GE says CT scan has clearer images, cuts radiation

CHICAGO (Reuters) - A new high-definition CT scanner from GE Healthcare is producing clearer images of the body’s internal organs, bones and soft tissue while reducing potentially cancer-causing radiation exposure compared with older machines, the company said on Monday.

GE Healthcare, a $17 billion unit of General Electric Co, said its new high-definition CT scanner is under U.S. regulatory review and it hopes to launch the product sometime in 2008.

GE Healthcare is showcasing the new technology at the annual meeting of Radiological Society of North America here this week.

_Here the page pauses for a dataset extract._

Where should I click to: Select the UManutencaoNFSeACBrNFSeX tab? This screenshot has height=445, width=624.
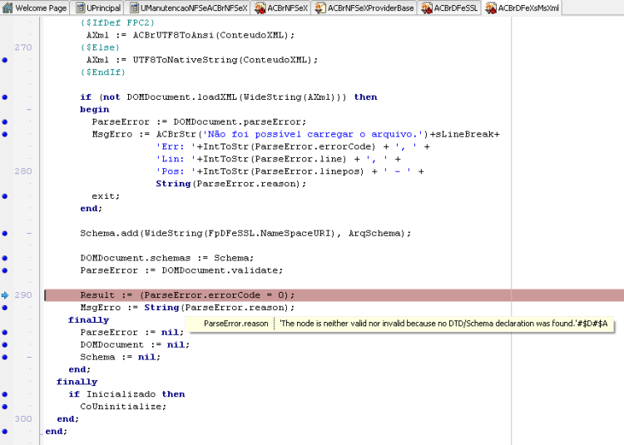click(x=188, y=7)
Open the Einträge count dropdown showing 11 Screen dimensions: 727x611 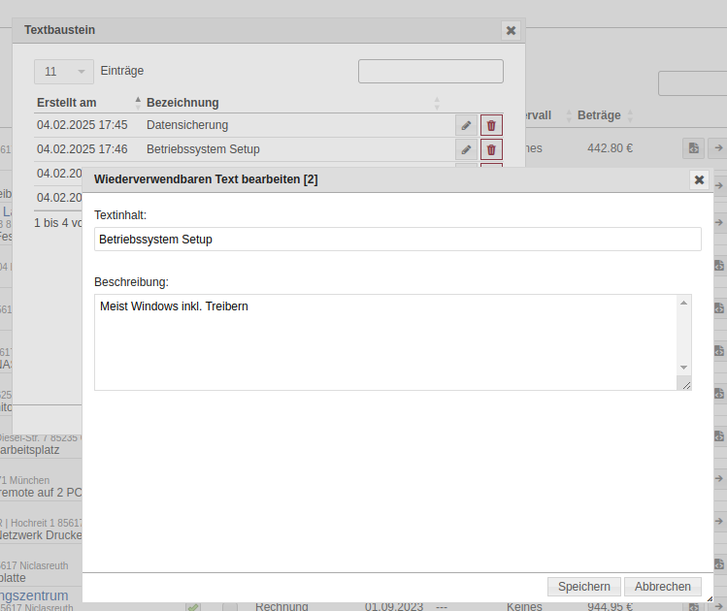coord(64,72)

Computed tomography, known as CT, uses X-rays to produce pictures that allow doctors to look inside a patient for early warnings of cancer, heart disease and other problems. Historically, higher-quality CT images have only been achieved by using more radiation.

The improved quality of the images using high-definition CT scanners is analogous to the improved clarity of high-definition video, according to the company.

The new technology is capable of producing images that are 30 percent clearer, generated 100 times faster using half the radiation dose of today’s technology, said GE Healthcare spokesman Corey Miller.

Cardiac scans are able to achieve an even greater dose reduction of up to 83 percent, he said.

One of the most commonly performed tests is the CT coronary angiography used to detect coronary heart disease, which accounts for one in five deaths in the United States. But a recent study published in the Journal of the American Medical Association concluded there was a higher lifetime risk of cancer associated with the scan, particularly for women in their 20s.

GE Healthcare, which competes most closely with Siemens AG, Toshiba Corp and Philips Electronics Group in the market for scanners, said its next-generation CT scanners use different detector materials.

The primary material used is the garnet gem -- which also is used in the surgical equipment for Lasik eye procedures -- and represents the first time in 20 years that the detector material has been reformulated, the company said.

Magnetic resonance imaging, or MRI, can obtain high-quality images by using a powerful magnetic field, radio waves and a computer to produce pictures. But MRIs are costlier and more time-consuming to perform and are better at capturing images of soft tissue rather than organs, Miller said.

GE Healthcare also manufactures magnetic resonance machines, as well as other imaging equipment, information technology systems, and technology used for drug discovery, biopharmaceutical manufacturing and cellular technologies.